Track: Discovery and Basic Research - Medicinal Chemistry - Small Molecules
Category: Poster Abstract
C1 Analogues Have Improved Anti-Cancer Activity and Accumulation in TNBC Cell Line
Purpose: Sarcoendoplasmic reticulum calcium ATPase (SERCA) is a critical intracellular regulator of Ca+2 which is important for precise protein folding. Perturbation of intracellular Ca+2 can enhance protein misfolding and is upregulated in cancers. To accommodate protein misfolding, cancer cells upregulate unfolded protein response (UPR). Although this is a cancer adaptive mechanism, when UPR exceeds a certain threshold, it also activates pro-apoptotic mechanisms. We have developed a novel anti-cancer compound, C1, a bioavailable specific inhibitor of SERCA2 that is able to selectively inhibit triple negative breast cancer (TNBC) in vitro and in vivo using a xenograft model.
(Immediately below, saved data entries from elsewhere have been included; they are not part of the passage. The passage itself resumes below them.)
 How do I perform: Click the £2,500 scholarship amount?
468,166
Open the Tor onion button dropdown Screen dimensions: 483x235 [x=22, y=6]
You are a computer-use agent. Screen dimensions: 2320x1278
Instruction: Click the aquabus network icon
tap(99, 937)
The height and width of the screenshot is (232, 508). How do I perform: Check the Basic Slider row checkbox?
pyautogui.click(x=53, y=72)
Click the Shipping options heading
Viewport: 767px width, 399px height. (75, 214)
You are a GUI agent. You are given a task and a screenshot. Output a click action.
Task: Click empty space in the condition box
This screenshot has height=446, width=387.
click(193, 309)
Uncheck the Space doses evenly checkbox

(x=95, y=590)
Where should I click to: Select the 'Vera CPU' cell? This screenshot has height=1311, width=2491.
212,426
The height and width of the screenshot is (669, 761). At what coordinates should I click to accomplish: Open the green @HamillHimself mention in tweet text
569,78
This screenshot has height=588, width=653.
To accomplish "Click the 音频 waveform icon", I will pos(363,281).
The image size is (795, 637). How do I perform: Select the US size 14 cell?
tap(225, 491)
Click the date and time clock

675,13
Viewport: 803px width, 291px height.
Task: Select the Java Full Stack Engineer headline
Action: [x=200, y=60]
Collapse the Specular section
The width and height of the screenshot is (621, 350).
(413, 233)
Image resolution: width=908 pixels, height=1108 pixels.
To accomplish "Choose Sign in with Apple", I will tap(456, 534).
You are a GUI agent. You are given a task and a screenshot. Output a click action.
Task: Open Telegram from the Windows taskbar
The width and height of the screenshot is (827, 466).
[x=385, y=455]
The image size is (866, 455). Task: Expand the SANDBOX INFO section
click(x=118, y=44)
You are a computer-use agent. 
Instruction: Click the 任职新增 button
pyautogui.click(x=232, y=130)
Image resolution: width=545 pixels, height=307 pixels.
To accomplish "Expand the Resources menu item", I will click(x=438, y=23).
C1 also served as a platform for the optimization us and development of more effective compounds. Methods: C1 analogs were identified from a battery of anti-tumor activity assays including cellular viability (MTT assay) and the ability to activate the ER stress pathway using a spectrum of concentration. Pharmacological molecular dissection of analogues was studied used Western Blot analysis of UPR pathways. Using this strategy, we have identified three lead compounds, C8, C9, and C11, that were shown to enhance intracellular accumulation using LCMS analyses. Results: Using C1 as our prototype, we have identified three promising anti-cancer compounds: C8, C9, and C11. C8, C9 and C11 have improved EC 50 of 12.37, 10.15 and 8.60 µM, respectively in TNBC cell line, MDA-MB-231. Cellular accumulation assays of C1 analogues using LCMS showed that C11 is a more potent version of C8, with the same accumulation pattern, but at lower treated concentration in cells. Interestingly, C8 and C9 accumulated in cells exponentially and linearly, respectively. From molecular studies, C11 and C9 were capable of reducing expression of SERCA 2 and increasing expression of GRP78 after 1 hour of treatment. Conclusion: C8, C9, and C11 are improved C1 analogues to treat TNBC. C1 analog dose dependent treatment leads to the increased accumulation of the compound in MDA-MB-231 cell line, but accumulate rate differed depending on the analog. Molecularly, C9 and C11 inhibited the expression of SERCA2 and activated GRP78 upregulation earlier than prototype C1 after 1 hour of treatment. With these properties, C8, C9 and could potentially be an even more effective component in the treatment of TNBC.